Problem:
For the records that follow, please set down exactly the lines between the one holding "Play the material" and the one holding "Given: Click the 492 likes link", inclusive, and only those.

━━ The records

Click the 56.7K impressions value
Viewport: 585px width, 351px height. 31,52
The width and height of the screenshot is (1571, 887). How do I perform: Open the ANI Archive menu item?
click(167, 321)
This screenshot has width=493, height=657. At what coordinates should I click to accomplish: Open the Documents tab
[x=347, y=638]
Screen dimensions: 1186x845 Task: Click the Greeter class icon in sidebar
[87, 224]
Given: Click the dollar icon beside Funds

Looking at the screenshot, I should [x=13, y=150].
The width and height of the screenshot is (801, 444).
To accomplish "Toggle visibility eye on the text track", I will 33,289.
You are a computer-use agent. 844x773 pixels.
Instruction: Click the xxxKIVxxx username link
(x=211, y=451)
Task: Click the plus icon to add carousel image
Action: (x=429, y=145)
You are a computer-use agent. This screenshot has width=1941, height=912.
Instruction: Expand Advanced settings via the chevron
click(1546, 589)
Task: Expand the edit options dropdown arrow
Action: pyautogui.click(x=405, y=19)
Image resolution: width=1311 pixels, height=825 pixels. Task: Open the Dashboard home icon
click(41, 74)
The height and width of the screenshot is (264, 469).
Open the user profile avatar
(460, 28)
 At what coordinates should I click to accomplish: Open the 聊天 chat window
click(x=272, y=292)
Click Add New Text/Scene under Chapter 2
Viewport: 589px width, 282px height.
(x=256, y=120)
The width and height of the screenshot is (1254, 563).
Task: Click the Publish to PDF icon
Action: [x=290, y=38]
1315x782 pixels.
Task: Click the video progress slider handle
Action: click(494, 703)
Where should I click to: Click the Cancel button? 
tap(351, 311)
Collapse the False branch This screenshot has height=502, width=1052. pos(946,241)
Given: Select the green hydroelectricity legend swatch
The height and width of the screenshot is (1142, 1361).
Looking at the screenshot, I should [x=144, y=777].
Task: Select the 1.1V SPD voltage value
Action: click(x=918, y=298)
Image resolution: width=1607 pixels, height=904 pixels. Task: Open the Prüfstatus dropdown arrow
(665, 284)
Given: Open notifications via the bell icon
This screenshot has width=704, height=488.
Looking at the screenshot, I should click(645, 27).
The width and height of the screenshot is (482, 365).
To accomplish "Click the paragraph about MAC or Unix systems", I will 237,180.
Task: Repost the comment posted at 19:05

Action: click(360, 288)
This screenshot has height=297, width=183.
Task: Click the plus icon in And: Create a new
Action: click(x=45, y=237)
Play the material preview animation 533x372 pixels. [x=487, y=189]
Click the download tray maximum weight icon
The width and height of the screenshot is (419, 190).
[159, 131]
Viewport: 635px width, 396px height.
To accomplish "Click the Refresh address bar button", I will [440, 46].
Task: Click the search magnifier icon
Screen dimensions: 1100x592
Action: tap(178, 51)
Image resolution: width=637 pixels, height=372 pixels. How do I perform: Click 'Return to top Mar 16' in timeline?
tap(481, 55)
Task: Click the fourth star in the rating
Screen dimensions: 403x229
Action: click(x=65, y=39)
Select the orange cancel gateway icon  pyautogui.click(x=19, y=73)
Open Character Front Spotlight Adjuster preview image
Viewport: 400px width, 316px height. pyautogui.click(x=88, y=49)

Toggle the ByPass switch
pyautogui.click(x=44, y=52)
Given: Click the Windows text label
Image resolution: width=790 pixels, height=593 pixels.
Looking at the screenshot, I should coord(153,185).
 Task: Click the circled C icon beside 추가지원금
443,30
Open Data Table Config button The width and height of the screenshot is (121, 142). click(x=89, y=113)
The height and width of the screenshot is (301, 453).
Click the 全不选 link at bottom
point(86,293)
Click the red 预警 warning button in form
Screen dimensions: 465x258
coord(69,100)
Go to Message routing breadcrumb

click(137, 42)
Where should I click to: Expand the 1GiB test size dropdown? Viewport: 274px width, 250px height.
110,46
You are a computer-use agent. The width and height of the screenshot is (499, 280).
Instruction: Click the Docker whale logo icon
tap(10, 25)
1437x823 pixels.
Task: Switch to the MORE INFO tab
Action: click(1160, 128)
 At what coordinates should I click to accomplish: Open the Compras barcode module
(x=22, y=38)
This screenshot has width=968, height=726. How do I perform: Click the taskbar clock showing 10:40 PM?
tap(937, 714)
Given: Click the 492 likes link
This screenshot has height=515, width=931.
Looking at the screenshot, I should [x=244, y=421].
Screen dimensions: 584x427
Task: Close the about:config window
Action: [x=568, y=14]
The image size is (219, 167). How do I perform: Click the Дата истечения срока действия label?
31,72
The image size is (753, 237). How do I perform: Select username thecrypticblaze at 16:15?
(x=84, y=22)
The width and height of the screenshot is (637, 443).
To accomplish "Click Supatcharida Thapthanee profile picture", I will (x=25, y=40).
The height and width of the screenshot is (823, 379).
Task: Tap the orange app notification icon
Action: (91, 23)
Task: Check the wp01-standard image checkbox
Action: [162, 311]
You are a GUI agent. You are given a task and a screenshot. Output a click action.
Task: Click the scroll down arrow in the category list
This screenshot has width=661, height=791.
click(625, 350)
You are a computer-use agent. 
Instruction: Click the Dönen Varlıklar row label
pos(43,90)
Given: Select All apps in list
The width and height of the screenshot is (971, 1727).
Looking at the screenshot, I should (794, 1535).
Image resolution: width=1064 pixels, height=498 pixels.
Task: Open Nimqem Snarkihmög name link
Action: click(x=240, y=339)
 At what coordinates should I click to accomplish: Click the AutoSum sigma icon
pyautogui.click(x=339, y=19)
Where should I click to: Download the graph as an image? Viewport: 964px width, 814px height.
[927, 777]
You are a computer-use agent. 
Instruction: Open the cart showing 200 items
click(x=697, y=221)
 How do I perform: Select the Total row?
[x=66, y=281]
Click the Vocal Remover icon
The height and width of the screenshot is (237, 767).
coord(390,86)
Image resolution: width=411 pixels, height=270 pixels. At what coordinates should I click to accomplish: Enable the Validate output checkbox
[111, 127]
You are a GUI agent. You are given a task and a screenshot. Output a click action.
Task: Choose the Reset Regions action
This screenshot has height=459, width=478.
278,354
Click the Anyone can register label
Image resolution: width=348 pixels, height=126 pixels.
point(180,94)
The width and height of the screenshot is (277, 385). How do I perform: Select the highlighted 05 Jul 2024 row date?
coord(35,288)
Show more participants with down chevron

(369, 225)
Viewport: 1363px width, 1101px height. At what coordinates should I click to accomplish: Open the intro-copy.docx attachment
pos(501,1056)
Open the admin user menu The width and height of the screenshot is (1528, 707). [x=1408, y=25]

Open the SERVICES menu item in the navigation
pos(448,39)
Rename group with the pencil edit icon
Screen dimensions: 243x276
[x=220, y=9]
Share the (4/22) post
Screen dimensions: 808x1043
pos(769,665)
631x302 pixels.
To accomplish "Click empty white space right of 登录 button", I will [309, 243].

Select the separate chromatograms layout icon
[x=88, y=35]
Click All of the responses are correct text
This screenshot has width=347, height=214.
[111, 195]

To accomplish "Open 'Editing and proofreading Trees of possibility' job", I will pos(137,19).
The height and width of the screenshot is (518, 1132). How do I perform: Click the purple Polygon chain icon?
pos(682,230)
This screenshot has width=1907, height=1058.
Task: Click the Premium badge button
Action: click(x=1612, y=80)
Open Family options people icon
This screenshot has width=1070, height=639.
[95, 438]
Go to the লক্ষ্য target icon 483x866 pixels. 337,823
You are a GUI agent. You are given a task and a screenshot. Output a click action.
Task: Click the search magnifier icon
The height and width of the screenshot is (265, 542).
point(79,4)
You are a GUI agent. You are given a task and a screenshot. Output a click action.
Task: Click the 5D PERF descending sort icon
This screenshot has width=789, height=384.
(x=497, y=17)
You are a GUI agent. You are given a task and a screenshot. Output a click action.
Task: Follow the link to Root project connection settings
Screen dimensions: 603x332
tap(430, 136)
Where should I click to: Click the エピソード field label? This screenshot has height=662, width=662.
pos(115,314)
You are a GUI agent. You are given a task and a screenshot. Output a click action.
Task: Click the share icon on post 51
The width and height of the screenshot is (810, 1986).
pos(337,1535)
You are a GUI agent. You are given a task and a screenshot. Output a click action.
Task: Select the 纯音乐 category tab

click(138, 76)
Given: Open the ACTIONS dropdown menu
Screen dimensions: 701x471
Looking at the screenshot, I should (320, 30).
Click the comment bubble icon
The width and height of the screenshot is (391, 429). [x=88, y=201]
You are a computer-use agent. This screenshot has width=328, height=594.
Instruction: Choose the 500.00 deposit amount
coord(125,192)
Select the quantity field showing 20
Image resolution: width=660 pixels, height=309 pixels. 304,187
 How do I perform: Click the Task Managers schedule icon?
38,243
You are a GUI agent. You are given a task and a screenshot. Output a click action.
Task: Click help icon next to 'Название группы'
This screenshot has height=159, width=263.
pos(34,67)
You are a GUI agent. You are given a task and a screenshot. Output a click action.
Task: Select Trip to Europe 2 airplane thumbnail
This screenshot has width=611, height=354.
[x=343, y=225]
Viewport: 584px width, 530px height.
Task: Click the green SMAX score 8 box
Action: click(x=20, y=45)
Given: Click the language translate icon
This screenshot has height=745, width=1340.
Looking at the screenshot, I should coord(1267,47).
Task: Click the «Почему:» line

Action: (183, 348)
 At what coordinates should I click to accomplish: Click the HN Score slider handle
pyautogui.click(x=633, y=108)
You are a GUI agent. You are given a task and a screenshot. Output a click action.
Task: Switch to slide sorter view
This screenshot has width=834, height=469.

━━━━

Written reply:
Play the material preview animation 533x372 pixels. [x=487, y=189]
Click the download tray maximum weight icon
The width and height of the screenshot is (419, 190).
[159, 131]
Viewport: 635px width, 396px height.
To accomplish "Click the Refresh address bar button", I will [440, 46].
Task: Click the search magnifier icon
Screen dimensions: 1100x592
Action: tap(178, 51)
Image resolution: width=637 pixels, height=372 pixels. How do I perform: Click 'Return to top Mar 16' in timeline?
tap(481, 55)
Task: Click the fourth star in the rating
Screen dimensions: 403x229
Action: click(x=65, y=39)
Select the orange cancel gateway icon  pyautogui.click(x=19, y=73)
Open Character Front Spotlight Adjuster preview image
Viewport: 400px width, 316px height. pyautogui.click(x=88, y=49)

Toggle the ByPass switch
pyautogui.click(x=44, y=52)
Given: Click the Windows text label
Image resolution: width=790 pixels, height=593 pixels.
Looking at the screenshot, I should coord(153,185).
 Task: Click the circled C icon beside 추가지원금
443,30
Open Data Table Config button The width and height of the screenshot is (121, 142). click(x=89, y=113)
The height and width of the screenshot is (301, 453).
Click the 全不选 link at bottom
point(86,293)
Click the red 预警 warning button in form
Screen dimensions: 465x258
coord(69,100)
Go to Message routing breadcrumb

click(137, 42)
Where should I click to: Expand the 1GiB test size dropdown? Viewport: 274px width, 250px height.
110,46
You are a computer-use agent. The width and height of the screenshot is (499, 280).
Instruction: Click the Docker whale logo icon
tap(10, 25)
1437x823 pixels.
Task: Switch to the MORE INFO tab
Action: click(1160, 128)
 At what coordinates should I click to accomplish: Open the Compras barcode module
(x=22, y=38)
This screenshot has width=968, height=726. How do I perform: Click the taskbar clock showing 10:40 PM?
tap(937, 714)
Given: Click the 492 likes link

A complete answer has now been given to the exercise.